Dehydrated apples are a BIG part of our diet. They are used to make all kinds of things - apple pie/crisp, applesauce, added to quick breads and homemade granola, as well as a favorite out-of-hand snack food. Once new-crop apples are available, I'll dehydrate 50- to 75-pounds of apples and store them in canning jars in the basement.

I'd REALLY suggest a hand-powered peeler/corer/slicer if you do a lot of apples. Otherwise, I suggest one of those corer/slicers you push through an apple. Then with a paring knife you can quickly slice each large apple slice into several 1/4-inch slices. You can also use a cutting mandoline and slice the apple, starting at the bottom to the stem in complete apple "rounds", core and all, for very little waste. You will get a decorative star-shape center where the seeds were. Don't bother removing the seeds, they generally fall out during drying. If not, a poke with a toothpick will take care of them.

Bananas, not so much..... In order to dehydrate bananas until they are crispy dry, you need to choose bananas that are UNDER-ripe (less sugar developed in them) and firm, and over-dry them. And when they do get crispy, they quickly rehydrate and soften. The crispy dried bananas you have probably eaten, and are more familiar with, are actually deep-fried, not dehydrated. I will incorporate bananas in fruit roll-up mixtures, which work best if they are ripe and sweet. I do have a handy-dandy banana slicer that cuts a banana into even slices which helps them dry evenly, and if you are going to dehydrate a lot of bananas, I'd suggest getting one.

Back to apples.... You can sprinkle apples with cinnamon or cinnamon/sugar. You can also sprinkle apple slices with Jell-O powder (a little goes a long way, so use a VERY light hand - place the powder in a salt shaker and cover all but 2 or 3 holes). Keep this in mind if you have some less-than-tasty apples.
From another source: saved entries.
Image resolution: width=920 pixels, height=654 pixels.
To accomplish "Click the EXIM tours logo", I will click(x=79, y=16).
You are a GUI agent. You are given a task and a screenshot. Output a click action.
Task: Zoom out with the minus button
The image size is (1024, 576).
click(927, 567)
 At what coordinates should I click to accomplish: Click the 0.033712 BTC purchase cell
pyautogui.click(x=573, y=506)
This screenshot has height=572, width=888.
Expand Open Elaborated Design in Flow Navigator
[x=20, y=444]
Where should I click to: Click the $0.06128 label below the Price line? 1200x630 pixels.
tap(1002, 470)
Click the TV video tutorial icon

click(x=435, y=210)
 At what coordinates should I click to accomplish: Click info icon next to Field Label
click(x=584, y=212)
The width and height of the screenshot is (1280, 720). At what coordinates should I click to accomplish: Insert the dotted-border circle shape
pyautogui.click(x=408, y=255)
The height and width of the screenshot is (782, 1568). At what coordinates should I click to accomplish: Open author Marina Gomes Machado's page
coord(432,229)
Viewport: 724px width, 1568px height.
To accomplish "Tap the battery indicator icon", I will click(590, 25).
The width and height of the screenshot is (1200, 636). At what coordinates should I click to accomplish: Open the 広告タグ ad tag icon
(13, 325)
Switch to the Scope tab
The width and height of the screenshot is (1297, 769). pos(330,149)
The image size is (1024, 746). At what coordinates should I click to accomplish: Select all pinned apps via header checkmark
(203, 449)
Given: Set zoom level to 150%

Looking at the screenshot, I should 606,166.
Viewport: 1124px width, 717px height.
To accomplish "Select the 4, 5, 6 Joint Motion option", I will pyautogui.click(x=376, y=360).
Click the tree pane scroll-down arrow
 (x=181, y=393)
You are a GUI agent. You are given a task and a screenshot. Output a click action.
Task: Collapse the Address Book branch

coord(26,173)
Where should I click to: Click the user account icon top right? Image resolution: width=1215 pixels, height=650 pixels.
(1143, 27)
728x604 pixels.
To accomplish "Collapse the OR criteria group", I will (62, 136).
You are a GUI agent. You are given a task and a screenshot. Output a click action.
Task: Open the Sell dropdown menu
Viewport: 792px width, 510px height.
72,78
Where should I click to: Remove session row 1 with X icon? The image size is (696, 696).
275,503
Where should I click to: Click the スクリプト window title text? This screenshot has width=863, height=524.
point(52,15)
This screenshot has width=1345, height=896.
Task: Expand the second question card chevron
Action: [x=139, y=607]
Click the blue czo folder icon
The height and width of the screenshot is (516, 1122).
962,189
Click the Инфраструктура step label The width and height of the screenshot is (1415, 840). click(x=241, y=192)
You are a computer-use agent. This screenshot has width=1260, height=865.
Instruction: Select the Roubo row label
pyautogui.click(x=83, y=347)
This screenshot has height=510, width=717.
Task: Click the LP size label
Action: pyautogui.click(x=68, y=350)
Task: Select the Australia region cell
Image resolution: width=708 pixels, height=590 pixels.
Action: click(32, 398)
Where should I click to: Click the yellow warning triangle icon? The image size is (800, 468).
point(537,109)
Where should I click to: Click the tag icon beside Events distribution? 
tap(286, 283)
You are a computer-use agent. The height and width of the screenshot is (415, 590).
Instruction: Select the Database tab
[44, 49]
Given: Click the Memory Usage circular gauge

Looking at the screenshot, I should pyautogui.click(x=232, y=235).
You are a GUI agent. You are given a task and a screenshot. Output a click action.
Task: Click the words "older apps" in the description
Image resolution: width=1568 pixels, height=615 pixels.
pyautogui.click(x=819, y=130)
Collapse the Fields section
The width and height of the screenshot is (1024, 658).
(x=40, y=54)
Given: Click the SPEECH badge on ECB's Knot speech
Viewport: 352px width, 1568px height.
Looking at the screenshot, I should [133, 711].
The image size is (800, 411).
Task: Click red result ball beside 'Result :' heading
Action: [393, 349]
My favorite apples to dehydrate are Jonathans, but I pick a LOT of free apples and if they aren't as sweet and flavorful as I'd like, I'll "doctor" them with cinnamon, or occasionally, some kind of sweetener (Trehalose) and cinnamon if we're going to use them for snacking (although we normally just eat them plain). Otherwise, less-flavorful apple slices work well for applesauce since it can be easily flavored with cinnamon and sweetened (if necessary) after it's rehydrated.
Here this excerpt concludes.